The only real viable way to get at this SaaS usage data is through a browser extension. The big hurdle with this approach is that browser extensions require you to develop an extension and a backend where it can send data…AND you need to deploy that extension to all employees. 

Deploying that browser extension might be as simple as setting the extension to default install itself in all managed browsers - that’s possible if you’re using Google Workspace. In other environments, it may be a bit more of a challenge. Fortunately, browser extensions don’t have the complexity of normal endpoint agents. They don’t have runtime dependencies, aren’t platform dependent, don’t need admin permissions to install, have automatic update mechanisms built-in, and don’t affect performance. At the end of the day, they’re just a special piece of JavaScript running in the browser.

If you are able to get access to the data in the browser (spoiler alert: we provide an easy - and free - out-of-the-box browser extension for SaaS discovery), there is almost limitless scope to what you can do with this data. You can observe not only access to SaaS websites, you can also see:

  • the user login,

  • whether that login was successful,

  • whether they used MFA to login, 

  • which email they used to login, 

  • whether they are the owner/administrator of the SaaS app tenant, and 

  • all their behavior and settings in the app. 

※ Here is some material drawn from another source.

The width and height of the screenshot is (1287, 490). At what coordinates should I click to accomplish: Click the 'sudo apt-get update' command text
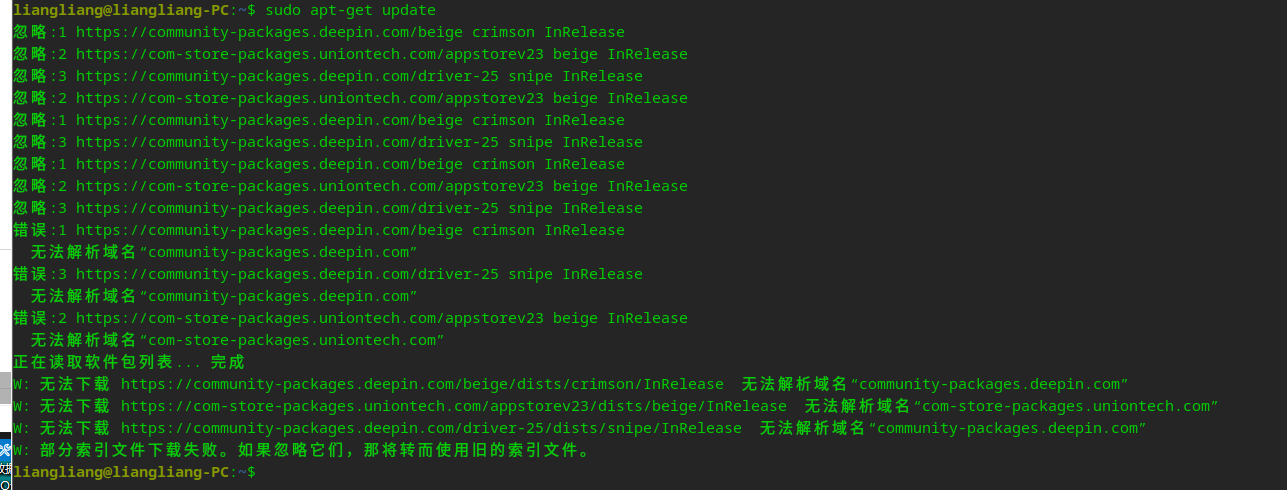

Best of all, there is no need to stream all this data to a single collection point where it becomes a privacy nightmare. By writing rules in the extension to look for specific issues, you can flag only security relevant events, redacted or anonymized as far as makes sense. You can even limit the scope to only monitor the app use when the employee logs into the SaaS app using their work account to further avoid employee privacy concerns. 

There’s a quick and easy solution to get the best out of the application and browser data approaches we’ve written about in the last two sections - and that’s with our free tool.

How can Push help?

We found that the most comprehensive approach is to collect data from both the application and browser level to give you full visibility and actionable security information. With our browser extension, we get full breadth of coverage so you can discover all SaaS usage and with our APIs, you get the depth of coverage you need to understand how employees are using SaaS and if they’re doing so securely. Our combined approach captures SaaS logins and adoption, in real-time, and provides the best visibility and context for security teams. 

Fixing SaaS security issues automatically by partnering with employees  

What we then do with that data is where the magic happens… we can automatically guide employees via ChatOps (Slack and Teams for now, more to come!) to improve SaaS security. Some of those messages will help us enrich our data by asking employees questions they’ll actually know the answers to (“You logged into Slack from Mexico just now. Are you in Mexico?”), which provides you with a good snapshot of SaaS usage in your business and lets you make informed security decisions about SaaS use to better manage risks.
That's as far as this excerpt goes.